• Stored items
- Opening Delimiter -

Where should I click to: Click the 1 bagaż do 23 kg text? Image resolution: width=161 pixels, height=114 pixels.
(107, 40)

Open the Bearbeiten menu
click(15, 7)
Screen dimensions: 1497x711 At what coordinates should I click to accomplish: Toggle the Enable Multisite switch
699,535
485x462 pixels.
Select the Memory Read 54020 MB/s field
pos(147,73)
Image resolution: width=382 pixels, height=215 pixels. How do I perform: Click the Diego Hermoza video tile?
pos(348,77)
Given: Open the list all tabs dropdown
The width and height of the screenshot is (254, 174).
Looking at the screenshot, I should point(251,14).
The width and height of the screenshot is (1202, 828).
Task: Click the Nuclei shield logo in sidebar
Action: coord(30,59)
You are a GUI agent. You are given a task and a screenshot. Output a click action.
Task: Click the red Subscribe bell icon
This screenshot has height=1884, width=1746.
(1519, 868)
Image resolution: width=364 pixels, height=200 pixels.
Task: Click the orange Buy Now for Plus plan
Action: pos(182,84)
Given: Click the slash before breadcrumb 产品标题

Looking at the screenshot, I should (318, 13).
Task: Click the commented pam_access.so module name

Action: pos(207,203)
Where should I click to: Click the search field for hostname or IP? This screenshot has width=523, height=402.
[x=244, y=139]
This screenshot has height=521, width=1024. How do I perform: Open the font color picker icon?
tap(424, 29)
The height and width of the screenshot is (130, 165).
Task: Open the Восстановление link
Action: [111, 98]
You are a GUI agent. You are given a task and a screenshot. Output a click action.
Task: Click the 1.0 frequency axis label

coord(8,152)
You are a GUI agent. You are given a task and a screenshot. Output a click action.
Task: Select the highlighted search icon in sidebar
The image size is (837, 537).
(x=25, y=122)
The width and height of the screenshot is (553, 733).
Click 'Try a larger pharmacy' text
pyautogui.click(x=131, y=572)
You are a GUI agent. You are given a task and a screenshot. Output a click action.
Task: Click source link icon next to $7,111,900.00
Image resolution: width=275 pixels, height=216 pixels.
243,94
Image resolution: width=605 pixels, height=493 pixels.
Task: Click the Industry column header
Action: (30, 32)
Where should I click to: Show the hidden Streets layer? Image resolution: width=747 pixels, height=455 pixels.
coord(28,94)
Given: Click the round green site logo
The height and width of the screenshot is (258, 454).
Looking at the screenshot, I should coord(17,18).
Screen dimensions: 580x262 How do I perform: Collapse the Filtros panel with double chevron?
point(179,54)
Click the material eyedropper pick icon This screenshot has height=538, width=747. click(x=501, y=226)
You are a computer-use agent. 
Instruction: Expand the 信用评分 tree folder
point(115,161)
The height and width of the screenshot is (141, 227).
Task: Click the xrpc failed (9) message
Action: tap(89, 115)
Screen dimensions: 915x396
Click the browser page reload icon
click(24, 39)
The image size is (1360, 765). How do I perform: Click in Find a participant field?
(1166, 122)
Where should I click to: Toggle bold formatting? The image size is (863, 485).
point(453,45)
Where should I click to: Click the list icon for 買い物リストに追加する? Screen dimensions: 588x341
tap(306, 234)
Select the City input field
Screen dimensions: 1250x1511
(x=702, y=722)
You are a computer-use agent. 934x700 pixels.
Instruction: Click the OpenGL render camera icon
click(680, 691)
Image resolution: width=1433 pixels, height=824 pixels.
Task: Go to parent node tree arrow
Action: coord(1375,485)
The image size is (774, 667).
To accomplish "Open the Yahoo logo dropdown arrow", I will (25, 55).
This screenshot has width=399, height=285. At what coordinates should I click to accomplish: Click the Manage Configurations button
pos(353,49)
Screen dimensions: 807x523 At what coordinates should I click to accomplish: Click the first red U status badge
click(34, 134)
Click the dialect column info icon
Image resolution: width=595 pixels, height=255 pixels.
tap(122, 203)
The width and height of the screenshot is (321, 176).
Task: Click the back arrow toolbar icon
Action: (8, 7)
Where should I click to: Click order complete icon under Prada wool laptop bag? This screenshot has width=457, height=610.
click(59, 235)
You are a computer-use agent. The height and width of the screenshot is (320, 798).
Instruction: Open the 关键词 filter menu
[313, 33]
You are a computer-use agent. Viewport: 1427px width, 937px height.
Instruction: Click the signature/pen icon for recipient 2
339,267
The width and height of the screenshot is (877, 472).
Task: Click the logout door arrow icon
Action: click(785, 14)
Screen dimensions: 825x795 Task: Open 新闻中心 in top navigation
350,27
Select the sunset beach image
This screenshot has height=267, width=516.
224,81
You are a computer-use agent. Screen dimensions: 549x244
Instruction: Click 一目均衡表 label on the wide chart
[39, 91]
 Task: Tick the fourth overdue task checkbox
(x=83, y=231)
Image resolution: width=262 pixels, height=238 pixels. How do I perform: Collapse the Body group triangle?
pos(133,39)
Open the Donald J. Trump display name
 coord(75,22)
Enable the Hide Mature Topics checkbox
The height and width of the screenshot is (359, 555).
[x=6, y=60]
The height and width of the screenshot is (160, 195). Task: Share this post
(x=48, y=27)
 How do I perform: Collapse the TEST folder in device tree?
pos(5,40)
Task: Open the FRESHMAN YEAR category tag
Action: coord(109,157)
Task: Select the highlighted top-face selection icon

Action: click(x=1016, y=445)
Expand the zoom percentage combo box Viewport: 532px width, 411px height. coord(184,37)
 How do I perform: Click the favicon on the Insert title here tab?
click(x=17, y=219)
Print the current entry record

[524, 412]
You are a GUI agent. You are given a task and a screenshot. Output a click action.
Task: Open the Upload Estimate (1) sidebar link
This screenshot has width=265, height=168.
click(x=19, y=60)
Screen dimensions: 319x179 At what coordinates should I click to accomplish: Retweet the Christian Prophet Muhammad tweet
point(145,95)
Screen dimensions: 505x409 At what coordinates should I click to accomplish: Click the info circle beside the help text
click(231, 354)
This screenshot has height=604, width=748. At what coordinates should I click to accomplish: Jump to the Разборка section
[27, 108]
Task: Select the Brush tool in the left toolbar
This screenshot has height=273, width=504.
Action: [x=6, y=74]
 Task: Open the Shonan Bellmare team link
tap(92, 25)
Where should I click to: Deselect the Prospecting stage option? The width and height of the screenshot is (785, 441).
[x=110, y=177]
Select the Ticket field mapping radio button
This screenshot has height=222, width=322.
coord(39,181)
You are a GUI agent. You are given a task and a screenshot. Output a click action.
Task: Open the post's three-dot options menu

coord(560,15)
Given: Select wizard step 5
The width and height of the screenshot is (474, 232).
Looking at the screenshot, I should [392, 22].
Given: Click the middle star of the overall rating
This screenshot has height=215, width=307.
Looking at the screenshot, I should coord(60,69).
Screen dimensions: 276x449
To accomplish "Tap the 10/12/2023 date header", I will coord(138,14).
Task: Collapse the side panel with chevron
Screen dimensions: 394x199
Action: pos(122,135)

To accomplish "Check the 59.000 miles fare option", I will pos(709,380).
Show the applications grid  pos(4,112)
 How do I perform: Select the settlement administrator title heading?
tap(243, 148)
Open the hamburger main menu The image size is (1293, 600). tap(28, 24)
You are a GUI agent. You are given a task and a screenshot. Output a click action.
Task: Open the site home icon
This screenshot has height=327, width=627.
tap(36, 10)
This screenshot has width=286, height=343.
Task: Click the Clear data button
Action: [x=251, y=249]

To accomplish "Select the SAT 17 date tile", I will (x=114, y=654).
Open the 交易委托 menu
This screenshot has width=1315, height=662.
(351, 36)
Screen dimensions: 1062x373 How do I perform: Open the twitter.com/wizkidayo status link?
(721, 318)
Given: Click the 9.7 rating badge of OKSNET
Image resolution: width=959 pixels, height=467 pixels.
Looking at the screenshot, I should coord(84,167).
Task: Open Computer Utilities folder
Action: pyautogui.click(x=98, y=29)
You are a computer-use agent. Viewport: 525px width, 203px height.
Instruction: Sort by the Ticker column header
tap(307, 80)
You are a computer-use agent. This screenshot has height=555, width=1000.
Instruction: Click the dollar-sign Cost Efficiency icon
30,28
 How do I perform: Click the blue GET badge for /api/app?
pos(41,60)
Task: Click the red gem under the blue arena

- Closing Delimiter -

• Exercise description
Go over the data above and copy every line that has the word "date" in it.

• Reply
To accomplish "Tap the 10/12/2023 date header", I will coord(138,14).
To accomplish "Select the SAT 17 date tile", I will (x=114, y=654).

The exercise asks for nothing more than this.